1) Whether certain votes should count was often left to interpretation. Logically, who you think won the election should be independent of who you wanted to win the election. Yet everyone from my friends and colleagues to newspaper editorials to supreme court justices argued for an interpretation that helps the candidate they supported.
Lesson 1: Never trust an argument by someone who cares about the outcome. As much as we try to mitigate it, that even goes for sites based on polls and markets.
2) Gore won the popular vote. Could we have a split popular vote/electoral college again this year? Using the markets on Betfair (as of the morning of 9/30) I computed the probability that Clinton would win the election but Trump would win the popular vote at 6% and the other way around at 9%. There are some large bid/ask spreads so these numbers are very rough.
A Trump popular vote win with Hillary taking the electoral college might cause some to claim the election process was “rigged”, but it isn’t. The electoral college is the constitutionally defined method to elect the president. If we had a popular vote model the campaigns would have acted differently so it is unfair to look at a measurement that the candidates weren’t trying to optimize. Any more that to say it is unfair that a baseball team that got more hits than the other team lost the game.
It should take a constitutional amendment to change the process. There is a National Popular Vote movement where a state would agree to allocate its electoral delegates to the popular vote winner if the states who agree to this process hold a majority of the delegates.

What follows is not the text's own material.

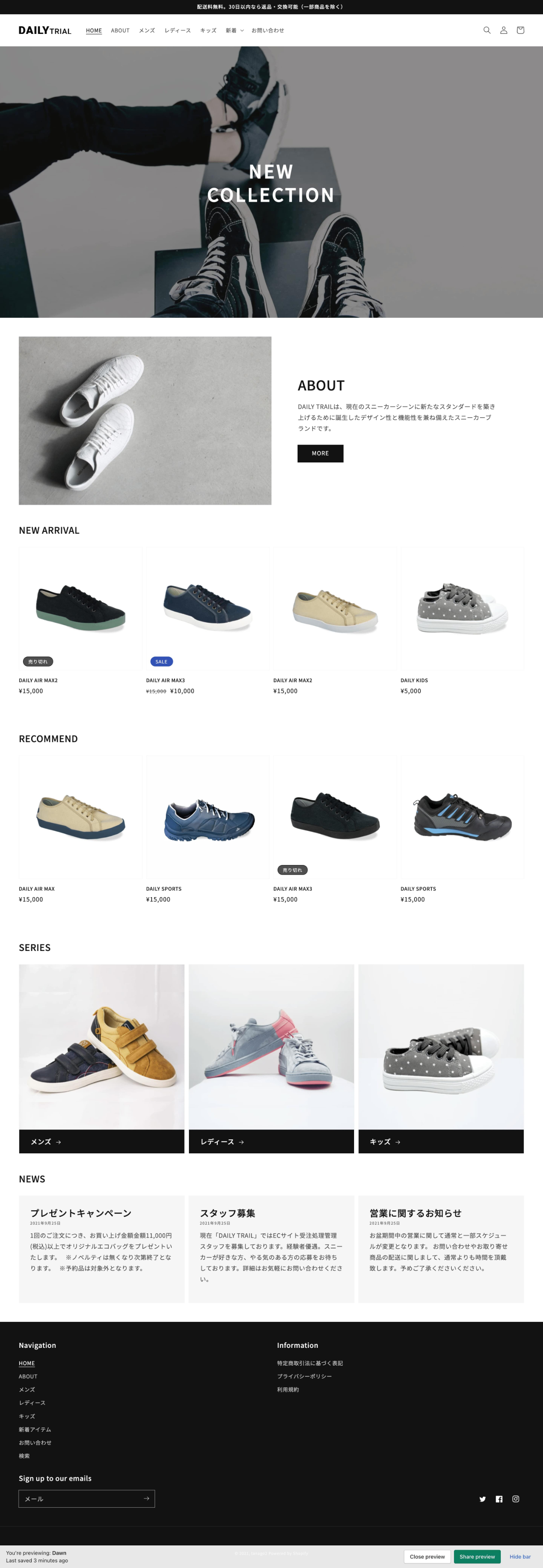Screen dimensions: 543x1568
Task: Click the Share preview button
Action: click(x=477, y=1556)
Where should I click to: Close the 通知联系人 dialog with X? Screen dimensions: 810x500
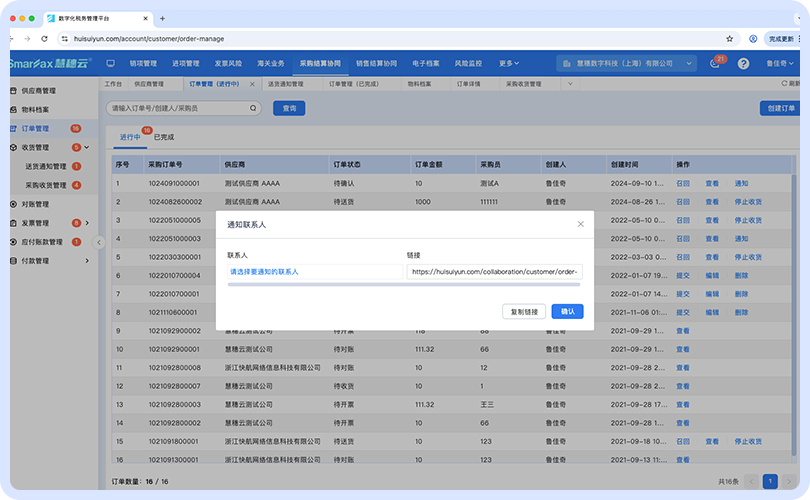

This could set up a dangerous scenario where one states delegates depend on the outcome of a state that hasn’t signed up, particularly if a recount is necessary.
The states that have signed up so far are generally democratic non-swing states. See Lesson 1.
3) Had even a small number of candidates who voted for third party Nader in Florida voted for Gore, it would have swung the election. Even the eighth party candidate’s votes would have been enough to swing Florida. A vote for a non-major party candidate has the same effect as not voting at all. You should never vote for a non-major party candidate if you live in a swing state and are not indifferent to whether one of the major party candidates would win.
The ideal solution is to have voters rank order their candidates and use a single transferable vote system so that if you rank order Johnson-Clinton-Trump, your vote would still count for Clinton if Johnson fails to get significant votes. Trouble is such a system is difficult to implement in a way that an average voter can quickly and easily figure out.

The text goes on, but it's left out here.